Proposition n°15 : Promouvoir le modèle des sociétés de projet pour piloter les projets en réunissant les acteurs publics et pérenniser leur financement

3.2. Mettre la régulation au service de la décarbonation

La régulation, entendue dans son sens le plus large, permet d’orienter le marché vers la satisfaction d’objectifs de politique publique. A ce titre, elle constitue un levier majeur pour la décarbonation. La Convention Citoyenne pour le Climat s’était ainsi essentiellement concentrée sur ce levier[91]. Une note récente du think tank Transport Développement Intermodalité Environnement (TDIE) a aussi appelé à une « approche systémique de la régulation des mobilités », pour favoriser la sobriété[92].

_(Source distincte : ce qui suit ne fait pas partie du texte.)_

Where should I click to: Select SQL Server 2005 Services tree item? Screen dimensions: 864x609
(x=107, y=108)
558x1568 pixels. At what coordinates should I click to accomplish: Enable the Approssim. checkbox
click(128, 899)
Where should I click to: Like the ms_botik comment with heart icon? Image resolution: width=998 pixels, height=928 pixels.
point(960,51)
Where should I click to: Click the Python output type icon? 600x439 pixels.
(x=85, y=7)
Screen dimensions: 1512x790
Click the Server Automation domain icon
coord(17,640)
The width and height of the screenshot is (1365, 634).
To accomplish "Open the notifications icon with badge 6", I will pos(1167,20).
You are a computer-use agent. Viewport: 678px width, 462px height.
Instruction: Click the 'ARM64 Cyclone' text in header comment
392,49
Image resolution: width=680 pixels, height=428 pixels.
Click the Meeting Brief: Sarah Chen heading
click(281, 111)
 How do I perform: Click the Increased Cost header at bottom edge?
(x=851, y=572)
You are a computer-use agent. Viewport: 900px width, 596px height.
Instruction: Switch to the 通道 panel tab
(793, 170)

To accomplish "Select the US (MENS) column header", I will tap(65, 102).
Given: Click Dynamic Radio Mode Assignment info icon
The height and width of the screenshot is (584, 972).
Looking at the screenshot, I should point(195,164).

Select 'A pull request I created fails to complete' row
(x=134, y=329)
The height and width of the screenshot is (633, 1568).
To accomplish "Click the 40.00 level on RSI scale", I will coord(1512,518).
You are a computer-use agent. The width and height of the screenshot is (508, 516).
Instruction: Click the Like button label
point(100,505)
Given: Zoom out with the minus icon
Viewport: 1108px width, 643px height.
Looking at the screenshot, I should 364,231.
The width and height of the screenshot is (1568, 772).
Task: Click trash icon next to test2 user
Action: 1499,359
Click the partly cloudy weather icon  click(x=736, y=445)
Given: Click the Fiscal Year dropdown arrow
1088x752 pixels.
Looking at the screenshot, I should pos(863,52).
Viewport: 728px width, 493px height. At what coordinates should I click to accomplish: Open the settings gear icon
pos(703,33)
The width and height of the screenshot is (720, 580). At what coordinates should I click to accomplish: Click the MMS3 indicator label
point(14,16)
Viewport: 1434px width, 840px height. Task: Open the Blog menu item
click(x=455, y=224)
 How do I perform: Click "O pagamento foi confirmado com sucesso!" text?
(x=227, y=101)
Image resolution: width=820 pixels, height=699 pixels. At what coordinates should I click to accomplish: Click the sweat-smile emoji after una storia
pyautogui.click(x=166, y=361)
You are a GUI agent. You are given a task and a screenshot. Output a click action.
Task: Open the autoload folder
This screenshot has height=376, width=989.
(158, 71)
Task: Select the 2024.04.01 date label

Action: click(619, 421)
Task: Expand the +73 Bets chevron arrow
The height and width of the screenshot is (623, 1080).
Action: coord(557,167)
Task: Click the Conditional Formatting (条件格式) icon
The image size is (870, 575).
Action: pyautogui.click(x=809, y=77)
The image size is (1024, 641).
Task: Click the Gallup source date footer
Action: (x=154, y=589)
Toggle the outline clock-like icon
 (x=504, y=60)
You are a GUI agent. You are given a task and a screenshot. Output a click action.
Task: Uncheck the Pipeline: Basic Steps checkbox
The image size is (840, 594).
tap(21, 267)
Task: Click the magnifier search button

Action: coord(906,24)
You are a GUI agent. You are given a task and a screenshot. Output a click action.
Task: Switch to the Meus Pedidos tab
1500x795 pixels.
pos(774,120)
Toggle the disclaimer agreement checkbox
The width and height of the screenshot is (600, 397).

La décarbonation passe par une combinaison de mesures réglementaires, fiscales et tarifaires, contraignantes et incitatives, dont le succès dépend aussi de l’introduction de mesures d’accompagnement.

Il est essentiel que la régulation soit conçue de façon cohérente (en s’inscrivant dans le Fit for 55), efficace (en ciblant les acteurs les plus solvables ou les plus agiles, qui disposent des leviers pour réaliser les transformations nécessaires) et équitable (en accompagnant les acteurs les plus précaires ou les plus contraints).

De façon schématique, deux grandes voies sont envisageables : augmenter le prix du carbone, sous réserve d’équité sociale, ou mettre en place des mesures réglementaires contraignantes assorties de sanctions.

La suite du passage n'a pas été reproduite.